Task to complete:
Can you render the material below as a JSON list of strings, with one string per line and blank lines left out?
(begin)
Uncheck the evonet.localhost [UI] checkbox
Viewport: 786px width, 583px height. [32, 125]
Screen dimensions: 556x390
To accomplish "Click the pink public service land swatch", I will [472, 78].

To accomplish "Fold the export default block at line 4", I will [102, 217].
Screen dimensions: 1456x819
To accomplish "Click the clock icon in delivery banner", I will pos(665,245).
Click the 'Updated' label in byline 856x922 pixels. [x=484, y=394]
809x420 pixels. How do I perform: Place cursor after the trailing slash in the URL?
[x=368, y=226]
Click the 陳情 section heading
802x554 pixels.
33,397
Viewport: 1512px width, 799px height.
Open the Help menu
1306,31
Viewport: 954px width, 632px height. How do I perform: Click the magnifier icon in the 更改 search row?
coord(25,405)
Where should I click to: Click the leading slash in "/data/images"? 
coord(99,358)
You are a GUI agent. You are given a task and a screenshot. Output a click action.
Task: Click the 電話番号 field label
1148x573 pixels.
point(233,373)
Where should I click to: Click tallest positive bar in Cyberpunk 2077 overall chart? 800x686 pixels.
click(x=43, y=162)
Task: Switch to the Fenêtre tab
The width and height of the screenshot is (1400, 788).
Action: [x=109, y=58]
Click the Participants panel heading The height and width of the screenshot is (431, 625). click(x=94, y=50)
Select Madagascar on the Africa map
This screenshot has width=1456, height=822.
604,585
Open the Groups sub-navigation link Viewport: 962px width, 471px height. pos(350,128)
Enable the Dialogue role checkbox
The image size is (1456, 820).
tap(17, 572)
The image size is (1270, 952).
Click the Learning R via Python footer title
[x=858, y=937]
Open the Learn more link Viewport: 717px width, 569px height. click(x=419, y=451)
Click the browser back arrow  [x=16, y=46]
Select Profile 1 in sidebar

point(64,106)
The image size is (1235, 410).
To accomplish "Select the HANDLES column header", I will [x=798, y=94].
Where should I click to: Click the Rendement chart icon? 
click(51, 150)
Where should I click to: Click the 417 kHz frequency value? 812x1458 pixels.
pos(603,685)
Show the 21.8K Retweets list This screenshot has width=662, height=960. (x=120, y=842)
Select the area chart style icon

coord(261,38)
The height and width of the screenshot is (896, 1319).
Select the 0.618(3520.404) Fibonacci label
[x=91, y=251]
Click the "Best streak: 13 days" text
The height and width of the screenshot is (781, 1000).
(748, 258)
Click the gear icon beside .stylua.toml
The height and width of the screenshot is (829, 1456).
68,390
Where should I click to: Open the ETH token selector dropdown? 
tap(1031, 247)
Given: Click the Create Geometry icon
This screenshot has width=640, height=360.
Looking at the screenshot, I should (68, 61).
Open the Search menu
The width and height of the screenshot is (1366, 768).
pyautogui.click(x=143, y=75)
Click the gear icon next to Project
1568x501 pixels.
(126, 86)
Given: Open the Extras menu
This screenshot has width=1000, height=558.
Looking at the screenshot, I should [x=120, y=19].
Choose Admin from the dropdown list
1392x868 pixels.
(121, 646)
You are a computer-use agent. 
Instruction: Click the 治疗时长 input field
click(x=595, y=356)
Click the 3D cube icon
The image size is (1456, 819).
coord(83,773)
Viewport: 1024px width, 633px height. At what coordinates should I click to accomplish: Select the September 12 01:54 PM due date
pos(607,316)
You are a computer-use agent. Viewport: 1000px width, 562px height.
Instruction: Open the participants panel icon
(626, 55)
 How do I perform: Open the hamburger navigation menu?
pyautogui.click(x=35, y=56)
(end)
Written reply:
[
  "Uncheck the evonet.localhost [UI] checkbox",
  "Viewport: 786px width, 583px height. [32, 125]",
  "Screen dimensions: 556x390",
  "To accomplish \"Click the pink public service land swatch\", I will [472, 78].",
  "To accomplish \"Fold the export default block at line 4\", I will [102, 217].",
  "Screen dimensions: 1456x819",
  "To accomplish \"Click the clock icon in delivery banner\", I will pos(665,245).",
  "Click the 'Updated' label in byline 856x922 pixels. [x=484, y=394]",
  "809x420 pixels. How do I perform: Place cursor after the trailing slash in the URL?",
  "[x=368, y=226]",
  "Click the 陳情 section heading",
  "802x554 pixels.",
  "33,397",
  "Viewport: 1512px width, 799px height.",
  "Open the Help menu",
  "1306,31",
  "Viewport: 954px width, 632px height. How do I perform: Click the magnifier icon in the 更改 search row?",
  "coord(25,405)",
  "Where should I click to: Click the leading slash in \"/data/images\"? ",
  "coord(99,358)",
  "You are a GUI agent. You are given a task and a screenshot. Output a click action.",
  "Task: Click the 電話番号 field label",
  "1148x573 pixels.",
  "point(233,373)",
  "Where should I click to: Click tallest positive bar in Cyberpunk 2077 overall chart? 800x686 pixels.",
  "click(x=43, y=162)",
  "Task: Switch to the Fenêtre tab",
  "The width and height of the screenshot is (1400, 788).",
  "Action: [x=109, y=58]",
  "Click the Participants panel heading The height and width of the screenshot is (431, 625). click(x=94, y=50)",
  "Select Madagascar on the Africa map",
  "This screenshot has width=1456, height=822.",
  "604,585",
  "Open the Groups sub-navigation link Viewport: 962px width, 471px height. pos(350,128)",
  "Enable the Dialogue role checkbox",
  "The image size is (1456, 820).",
  "tap(17, 572)",
  "The image size is (1270, 952).",
  "Click the Learning R via Python footer title",
  "[x=858, y=937]",
  "Open the Learn more link Viewport: 717px width, 569px height. click(x=419, y=451)",
  "Click the browser back arrow  [x=16, y=46]",
  "Select Profile 1 in sidebar",
  "point(64,106)",
  "The image size is (1235, 410).",
  "To accomplish \"Select the HANDLES column header\", I will [x=798, y=94].",
  "Where should I click to: Click the Rendement chart icon? ",
  "click(51, 150)",
  "Where should I click to: Click the 417 kHz frequency value? 812x1458 pixels.",
  "pos(603,685)",
  "Show the 21.8K Retweets list This screenshot has width=662, height=960. (x=120, y=842)",
  "Select the area chart style icon",
  "coord(261,38)",
  "The height and width of the screenshot is (896, 1319).",
  "Select the 0.618(3520.404) Fibonacci label",
  "[x=91, y=251]",
  "Click the \"Best streak: 13 days\" text",
  "The height and width of the screenshot is (781, 1000).",
  "(748, 258)",
  "Click the gear icon beside .stylua.toml",
  "The height and width of the screenshot is (829, 1456).",
  "68,390",
  "Where should I click to: Open the ETH token selector dropdown? ",
  "tap(1031, 247)",
  "Given: Click the Create Geometry icon",
  "This screenshot has width=640, height=360.",
  "Looking at the screenshot, I should (68, 61).",
  "Open the Search menu",
  "The width and height of the screenshot is (1366, 768).",
  "pyautogui.click(x=143, y=75)",
  "Click the gear icon next to Project",
  "1568x501 pixels.",
  "(126, 86)",
  "Given: Open the Extras menu",
  "This screenshot has width=1000, height=558.",
  "Looking at the screenshot, I should [x=120, y=19].",
  "Choose Admin from the dropdown list",
  "1392x868 pixels.",
  "(121, 646)",
  "You are a computer-use agent. ",
  "Instruction: Click the 治疗时长 input field",
  "click(x=595, y=356)",
  "Click the 3D cube icon",
  "The image size is (1456, 819).",
  "coord(83,773)",
  "Viewport: 1024px width, 633px height. At what coordinates should I click to accomplish: Select the September 12 01:54 PM due date",
  "pos(607,316)",
  "You are a computer-use agent. Viewport: 1000px width, 562px height.",
  "Instruction: Open the participants panel icon",
  "(626, 55)",
  " How do I perform: Open the hamburger navigation menu?",
  "pyautogui.click(x=35, y=56)"
]